- [WHAT TO DO]: All of the data below is to be printed again exactly.

======== DATA FOR THE TASK ========

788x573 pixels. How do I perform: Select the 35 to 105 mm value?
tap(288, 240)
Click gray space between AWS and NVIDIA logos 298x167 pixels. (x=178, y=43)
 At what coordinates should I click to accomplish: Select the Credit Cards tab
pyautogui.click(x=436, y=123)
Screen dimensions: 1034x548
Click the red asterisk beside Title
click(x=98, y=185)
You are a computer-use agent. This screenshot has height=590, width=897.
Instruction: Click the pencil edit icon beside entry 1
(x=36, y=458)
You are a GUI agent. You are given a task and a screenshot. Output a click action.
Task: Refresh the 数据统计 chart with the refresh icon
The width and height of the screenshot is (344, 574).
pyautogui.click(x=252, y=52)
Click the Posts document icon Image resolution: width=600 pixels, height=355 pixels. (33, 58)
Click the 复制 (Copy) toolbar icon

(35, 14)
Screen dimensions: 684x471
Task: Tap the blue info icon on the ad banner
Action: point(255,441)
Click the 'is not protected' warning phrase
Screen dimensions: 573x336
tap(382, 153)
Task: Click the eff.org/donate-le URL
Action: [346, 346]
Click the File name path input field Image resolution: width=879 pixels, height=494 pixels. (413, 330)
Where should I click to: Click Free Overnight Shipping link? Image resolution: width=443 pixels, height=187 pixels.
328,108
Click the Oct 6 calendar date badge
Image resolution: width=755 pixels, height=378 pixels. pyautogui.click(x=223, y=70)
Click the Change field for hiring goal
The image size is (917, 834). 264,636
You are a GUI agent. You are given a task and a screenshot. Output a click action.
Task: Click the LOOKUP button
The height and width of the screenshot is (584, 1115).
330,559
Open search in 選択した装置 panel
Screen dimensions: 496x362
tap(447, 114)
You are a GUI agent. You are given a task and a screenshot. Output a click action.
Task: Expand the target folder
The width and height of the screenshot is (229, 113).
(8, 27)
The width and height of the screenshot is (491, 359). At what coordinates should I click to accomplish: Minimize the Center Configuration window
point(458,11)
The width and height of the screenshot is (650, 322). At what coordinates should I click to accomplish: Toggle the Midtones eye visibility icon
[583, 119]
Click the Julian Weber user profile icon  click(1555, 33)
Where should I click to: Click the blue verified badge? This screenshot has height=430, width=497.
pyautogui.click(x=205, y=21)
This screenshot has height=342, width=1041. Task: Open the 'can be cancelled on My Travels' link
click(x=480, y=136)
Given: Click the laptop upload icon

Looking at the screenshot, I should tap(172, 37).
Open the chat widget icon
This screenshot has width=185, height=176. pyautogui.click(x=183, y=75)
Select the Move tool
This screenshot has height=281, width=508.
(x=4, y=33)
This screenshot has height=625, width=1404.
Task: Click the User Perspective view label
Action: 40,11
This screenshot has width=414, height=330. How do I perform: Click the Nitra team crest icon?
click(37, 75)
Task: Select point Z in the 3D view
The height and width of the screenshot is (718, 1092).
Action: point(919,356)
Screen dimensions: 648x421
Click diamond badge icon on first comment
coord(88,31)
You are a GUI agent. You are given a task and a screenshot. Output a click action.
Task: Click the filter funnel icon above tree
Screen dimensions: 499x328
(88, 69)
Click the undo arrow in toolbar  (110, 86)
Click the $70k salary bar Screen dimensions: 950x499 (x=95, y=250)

========

- [EXERCISE ANSWER]:
788x573 pixels. How do I perform: Select the 35 to 105 mm value?
tap(288, 240)
Click gray space between AWS and NVIDIA logos 298x167 pixels. (x=178, y=43)
 At what coordinates should I click to accomplish: Select the Credit Cards tab
pyautogui.click(x=436, y=123)
Screen dimensions: 1034x548
Click the red asterisk beside Title
click(x=98, y=185)
You are a computer-use agent. This screenshot has height=590, width=897.
Instruction: Click the pencil edit icon beside entry 1
(x=36, y=458)
You are a GUI agent. You are given a task and a screenshot. Output a click action.
Task: Refresh the 数据统计 chart with the refresh icon
The width and height of the screenshot is (344, 574).
pyautogui.click(x=252, y=52)
Click the Posts document icon Image resolution: width=600 pixels, height=355 pixels. (33, 58)
Click the 复制 (Copy) toolbar icon

(35, 14)
Screen dimensions: 684x471
Task: Tap the blue info icon on the ad banner
Action: point(255,441)
Click the 'is not protected' warning phrase
Screen dimensions: 573x336
tap(382, 153)
Task: Click the eff.org/donate-le URL
Action: [346, 346]
Click the File name path input field Image resolution: width=879 pixels, height=494 pixels. (413, 330)
Where should I click to: Click Free Overnight Shipping link? Image resolution: width=443 pixels, height=187 pixels.
328,108
Click the Oct 6 calendar date badge
Image resolution: width=755 pixels, height=378 pixels. pyautogui.click(x=223, y=70)
Click the Change field for hiring goal
The image size is (917, 834). 264,636
You are a GUI agent. You are given a task and a screenshot. Output a click action.
Task: Click the LOOKUP button
The height and width of the screenshot is (584, 1115).
330,559
Open search in 選択した装置 panel
Screen dimensions: 496x362
tap(447, 114)
You are a GUI agent. You are given a task and a screenshot. Output a click action.
Task: Expand the target folder
The width and height of the screenshot is (229, 113).
(8, 27)
The width and height of the screenshot is (491, 359). At what coordinates should I click to accomplish: Minimize the Center Configuration window
point(458,11)
The width and height of the screenshot is (650, 322). At what coordinates should I click to accomplish: Toggle the Midtones eye visibility icon
[583, 119]
Click the Julian Weber user profile icon  click(1555, 33)
Where should I click to: Click the blue verified badge? This screenshot has height=430, width=497.
pyautogui.click(x=205, y=21)
This screenshot has height=342, width=1041. Task: Open the 'can be cancelled on My Travels' link
click(x=480, y=136)
Given: Click the laptop upload icon

Looking at the screenshot, I should tap(172, 37).
Open the chat widget icon
This screenshot has width=185, height=176. pyautogui.click(x=183, y=75)
Select the Move tool
This screenshot has height=281, width=508.
(x=4, y=33)
This screenshot has height=625, width=1404.
Task: Click the User Perspective view label
Action: 40,11
This screenshot has width=414, height=330. How do I perform: Click the Nitra team crest icon?
click(37, 75)
Task: Select point Z in the 3D view
The height and width of the screenshot is (718, 1092).
Action: point(919,356)
Screen dimensions: 648x421
Click diamond badge icon on first comment
coord(88,31)
You are a GUI agent. You are given a task and a screenshot. Output a click action.
Task: Click the filter funnel icon above tree
Screen dimensions: 499x328
(88, 69)
Click the undo arrow in toolbar  (110, 86)
Click the $70k salary bar Screen dimensions: 950x499 (x=95, y=250)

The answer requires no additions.